- Task brief -
Pull out every line in the records below that contains the word "options". Case matters.

- Provided data -
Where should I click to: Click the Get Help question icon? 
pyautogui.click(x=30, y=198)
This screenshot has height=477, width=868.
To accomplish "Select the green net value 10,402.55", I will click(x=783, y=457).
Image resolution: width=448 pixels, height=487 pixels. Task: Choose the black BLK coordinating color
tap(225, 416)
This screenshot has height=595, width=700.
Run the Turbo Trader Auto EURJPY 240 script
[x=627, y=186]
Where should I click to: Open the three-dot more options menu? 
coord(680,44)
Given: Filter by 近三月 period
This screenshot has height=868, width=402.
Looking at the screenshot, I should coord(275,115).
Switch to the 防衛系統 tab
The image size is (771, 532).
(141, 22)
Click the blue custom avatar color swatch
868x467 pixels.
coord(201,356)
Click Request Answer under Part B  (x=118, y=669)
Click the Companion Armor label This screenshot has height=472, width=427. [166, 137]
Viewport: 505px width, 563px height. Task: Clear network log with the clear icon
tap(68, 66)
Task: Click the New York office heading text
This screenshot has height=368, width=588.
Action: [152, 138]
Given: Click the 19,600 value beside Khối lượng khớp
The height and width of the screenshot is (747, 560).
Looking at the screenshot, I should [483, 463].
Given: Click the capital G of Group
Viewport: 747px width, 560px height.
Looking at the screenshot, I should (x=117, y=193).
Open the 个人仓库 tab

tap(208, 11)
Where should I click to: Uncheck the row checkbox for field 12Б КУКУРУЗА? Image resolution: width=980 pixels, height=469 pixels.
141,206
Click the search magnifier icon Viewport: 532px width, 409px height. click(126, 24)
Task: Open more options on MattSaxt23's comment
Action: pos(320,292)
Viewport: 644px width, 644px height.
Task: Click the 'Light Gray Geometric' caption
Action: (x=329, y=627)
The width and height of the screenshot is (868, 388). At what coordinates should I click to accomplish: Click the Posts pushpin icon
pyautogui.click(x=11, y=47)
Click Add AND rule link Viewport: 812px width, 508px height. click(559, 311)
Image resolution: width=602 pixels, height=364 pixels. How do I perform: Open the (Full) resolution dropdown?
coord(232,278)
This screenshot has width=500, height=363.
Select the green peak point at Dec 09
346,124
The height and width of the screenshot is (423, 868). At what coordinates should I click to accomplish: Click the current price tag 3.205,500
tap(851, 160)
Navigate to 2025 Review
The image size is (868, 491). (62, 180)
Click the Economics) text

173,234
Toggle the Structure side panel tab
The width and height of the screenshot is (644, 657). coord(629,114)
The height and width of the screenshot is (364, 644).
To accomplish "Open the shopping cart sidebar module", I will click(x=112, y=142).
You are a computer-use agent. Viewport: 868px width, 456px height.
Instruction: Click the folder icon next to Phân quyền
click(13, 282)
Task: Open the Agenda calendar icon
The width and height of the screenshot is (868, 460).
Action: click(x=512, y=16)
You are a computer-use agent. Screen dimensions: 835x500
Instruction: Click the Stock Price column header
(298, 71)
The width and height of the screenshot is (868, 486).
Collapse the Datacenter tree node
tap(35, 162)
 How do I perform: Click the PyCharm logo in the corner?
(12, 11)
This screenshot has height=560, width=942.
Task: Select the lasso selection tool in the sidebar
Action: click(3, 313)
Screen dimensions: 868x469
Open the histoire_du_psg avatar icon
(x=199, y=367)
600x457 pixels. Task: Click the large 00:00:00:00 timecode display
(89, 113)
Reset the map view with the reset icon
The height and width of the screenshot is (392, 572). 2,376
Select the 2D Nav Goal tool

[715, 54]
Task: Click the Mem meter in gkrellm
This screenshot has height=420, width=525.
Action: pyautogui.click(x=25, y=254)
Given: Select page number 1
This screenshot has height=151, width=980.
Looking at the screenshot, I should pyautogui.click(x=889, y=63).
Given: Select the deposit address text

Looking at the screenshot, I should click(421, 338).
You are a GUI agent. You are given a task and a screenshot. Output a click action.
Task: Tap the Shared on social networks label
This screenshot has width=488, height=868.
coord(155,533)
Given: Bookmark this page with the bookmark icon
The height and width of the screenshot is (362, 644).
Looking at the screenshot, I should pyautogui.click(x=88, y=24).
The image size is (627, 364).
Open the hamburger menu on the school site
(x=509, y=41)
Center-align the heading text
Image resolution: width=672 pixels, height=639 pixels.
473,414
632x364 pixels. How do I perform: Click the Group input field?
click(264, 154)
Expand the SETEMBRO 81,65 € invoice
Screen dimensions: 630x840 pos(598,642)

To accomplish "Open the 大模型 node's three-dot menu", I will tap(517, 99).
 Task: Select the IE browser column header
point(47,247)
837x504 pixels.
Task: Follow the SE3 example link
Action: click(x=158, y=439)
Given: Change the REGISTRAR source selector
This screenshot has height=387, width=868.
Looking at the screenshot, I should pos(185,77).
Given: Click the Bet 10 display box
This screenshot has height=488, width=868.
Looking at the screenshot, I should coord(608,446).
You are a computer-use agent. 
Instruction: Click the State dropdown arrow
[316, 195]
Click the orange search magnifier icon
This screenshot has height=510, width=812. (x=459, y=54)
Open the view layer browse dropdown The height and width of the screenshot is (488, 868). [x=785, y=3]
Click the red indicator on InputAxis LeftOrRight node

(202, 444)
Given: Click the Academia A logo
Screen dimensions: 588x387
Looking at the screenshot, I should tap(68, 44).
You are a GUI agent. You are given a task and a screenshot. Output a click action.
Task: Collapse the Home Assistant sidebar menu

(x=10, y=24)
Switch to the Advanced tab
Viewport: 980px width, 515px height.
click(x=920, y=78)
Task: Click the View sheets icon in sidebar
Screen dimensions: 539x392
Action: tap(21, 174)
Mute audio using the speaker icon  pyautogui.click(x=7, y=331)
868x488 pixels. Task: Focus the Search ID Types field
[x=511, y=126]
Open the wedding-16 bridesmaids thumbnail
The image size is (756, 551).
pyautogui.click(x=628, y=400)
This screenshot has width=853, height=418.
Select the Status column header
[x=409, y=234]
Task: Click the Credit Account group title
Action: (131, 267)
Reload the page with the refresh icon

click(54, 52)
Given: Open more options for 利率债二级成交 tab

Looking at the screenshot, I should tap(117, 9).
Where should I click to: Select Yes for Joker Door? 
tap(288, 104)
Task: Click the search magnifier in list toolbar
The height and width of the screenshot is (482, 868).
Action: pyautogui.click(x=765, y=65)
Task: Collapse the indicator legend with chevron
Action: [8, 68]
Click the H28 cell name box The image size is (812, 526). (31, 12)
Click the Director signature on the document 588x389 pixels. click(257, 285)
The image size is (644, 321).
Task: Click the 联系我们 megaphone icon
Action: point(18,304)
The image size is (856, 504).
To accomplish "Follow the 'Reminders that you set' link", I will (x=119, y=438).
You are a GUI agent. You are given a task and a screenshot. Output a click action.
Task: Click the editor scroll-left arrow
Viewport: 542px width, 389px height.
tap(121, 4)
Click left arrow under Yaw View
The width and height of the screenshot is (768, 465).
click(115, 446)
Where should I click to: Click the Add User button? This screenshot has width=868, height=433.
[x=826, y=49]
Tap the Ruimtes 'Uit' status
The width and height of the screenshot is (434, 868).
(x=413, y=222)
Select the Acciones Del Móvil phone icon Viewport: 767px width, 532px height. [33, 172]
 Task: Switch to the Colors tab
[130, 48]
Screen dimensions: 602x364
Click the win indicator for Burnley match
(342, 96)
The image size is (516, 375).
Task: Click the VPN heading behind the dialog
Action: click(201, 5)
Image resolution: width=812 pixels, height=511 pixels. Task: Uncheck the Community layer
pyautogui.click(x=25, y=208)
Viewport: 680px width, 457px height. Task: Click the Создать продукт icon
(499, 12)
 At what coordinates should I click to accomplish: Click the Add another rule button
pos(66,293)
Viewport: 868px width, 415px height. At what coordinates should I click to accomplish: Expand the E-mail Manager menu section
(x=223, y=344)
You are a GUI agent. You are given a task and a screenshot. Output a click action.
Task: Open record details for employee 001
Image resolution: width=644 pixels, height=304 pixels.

- Expected answer -
Where should I click to: Open the three-dot more options menu? 
Task: Open more options on MattSaxt23's comment
Given: Open more options for 利率债二级成交 tab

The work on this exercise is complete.